Lord Hamblen gave various reasons:-

    1. First, at [59-62], there was no reason why s.104 of the Act required a broad or narrow interpretation. Nothing was gained from a broader construction or by considering neighbouring statutory provisions. It was wrong to equate contracts ‘for’ construction operation as contracts ‘in respect of’ construction operations.
    2. Second, at [63-66], the natural meaning of ‘for’ denotes function and purpose. The question, therefore, is whether the object or purpose of a contract is the carrying out of construction operations. It was generally difficult to see how that was a collateral warranty’s object or purpose: “The main object or purpose of such a warranty is to afford a right of action in respect of defectively carried out construction work, not the carrying out of such work.” A contract ‘for’ construction operations “must…give rise to the carrying out of such operations”. A mere promise that construction operations will be done is not enough.
    3. Third, at [67-69], a warranty does not give the beneficiary any rights to regulate how the works are done.

As to the second issue, Lord Hamblen held that the collateral warranty was not an agreement ‘for’ construction operations. The promises in the collateral warranty, though they covered past and future operations, were “entirely derivative”. Simply was promising nothing to Abbey that Simply had not already promised to the employer under the contract.

The second issue allowed Lord Hamblen to explain a new dividing line between warranties that would not fall within the Act and those that would.

Instead of depending on “niceties” of language in each instance, a “far more principled and workable” dividing line is between warranties that, on the one hand, “merely replicate undertakings given in the building contract” and those, on the other hand, that “give rise to separate or distinct undertakings for the carrying out of construction operations”. The former would not fall within s.104. The latter would.

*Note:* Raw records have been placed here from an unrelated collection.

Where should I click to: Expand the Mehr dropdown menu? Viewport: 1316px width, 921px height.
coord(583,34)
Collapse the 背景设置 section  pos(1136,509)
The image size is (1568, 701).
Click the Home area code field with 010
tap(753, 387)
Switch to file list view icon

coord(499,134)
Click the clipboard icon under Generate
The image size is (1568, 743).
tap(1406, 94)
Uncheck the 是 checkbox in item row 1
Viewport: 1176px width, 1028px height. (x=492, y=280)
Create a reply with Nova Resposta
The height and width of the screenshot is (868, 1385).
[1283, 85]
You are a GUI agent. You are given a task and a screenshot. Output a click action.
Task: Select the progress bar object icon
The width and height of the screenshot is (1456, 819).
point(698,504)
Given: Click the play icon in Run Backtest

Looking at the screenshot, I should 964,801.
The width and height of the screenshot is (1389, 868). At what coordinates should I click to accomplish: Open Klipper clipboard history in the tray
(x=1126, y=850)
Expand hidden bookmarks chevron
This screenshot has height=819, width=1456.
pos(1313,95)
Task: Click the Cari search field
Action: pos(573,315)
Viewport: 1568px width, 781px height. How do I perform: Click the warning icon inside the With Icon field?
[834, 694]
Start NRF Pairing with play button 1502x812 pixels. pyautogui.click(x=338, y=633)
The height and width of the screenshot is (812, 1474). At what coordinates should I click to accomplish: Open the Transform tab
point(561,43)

That means that “most collateral warranties will not be construction contracts”. As Lord Hamblen later summed up at [84]:

A collateral warranty will be an agreement “for … the carrying out of construction operations” if it is an agreement by which the contractor undertakes a contractual obligation to the beneficiary to carry out construction operations which is separate and distinct from the contractor’s obligation to do so under the building contract. … A collateral warranty where the contractor is merely warranting its performance of obligations owed to the employer under the building contract, will not be an agreement “for” the carrying out of construction operations.”

This dividing line also chimed with the Act’s broad rationale of improving cashflow because the Act’s payment provisions were inapplicable to collateral warranties.

Comments

Lord Hamblen recognised at [78] that the new dividing line would be in the interests of certainty. Knowing that most collateral warranties will be outside the Act will help the industry and its advisers know where they stand, which is obviously advantageous.

In this vein, Lord Hamblen’s judgment restores the industry’s received understanding of collateral warranties before Akenhead J’s controversial decision in Parkwood Leisure Ltd v Laing O’Rourke Wales and West Ltd [2013] EWHC 2665 (TCC). Before Parkwood, it had readily been thought that disputes under collateral warranties could not be adjudicated under the Act. By overruling Parkwood, the Supreme Court has dispelled any doubts that decision sowed.

Lord Hamblen rightly noted that nothing prevents parties to collateral warranties from agreeing to adjudication voluntarily. If parties find it desirable for disputes under building contracts and collateral warranties to be raised and determined quickly, roughly-and-readily, and broadly in step with each other, then they can provide as much. In this sense, the Abbey decision underscores that, quite apart from mandatory adjudication, parties can choose to play what Coulson LJ described in John Doyle v Erith as the “only game in town”.

© Douglas James, 4 New Square Chambers, July 2024

This article is not intended as a substitute for legal advice. Advice about a given set of facts should always be taken.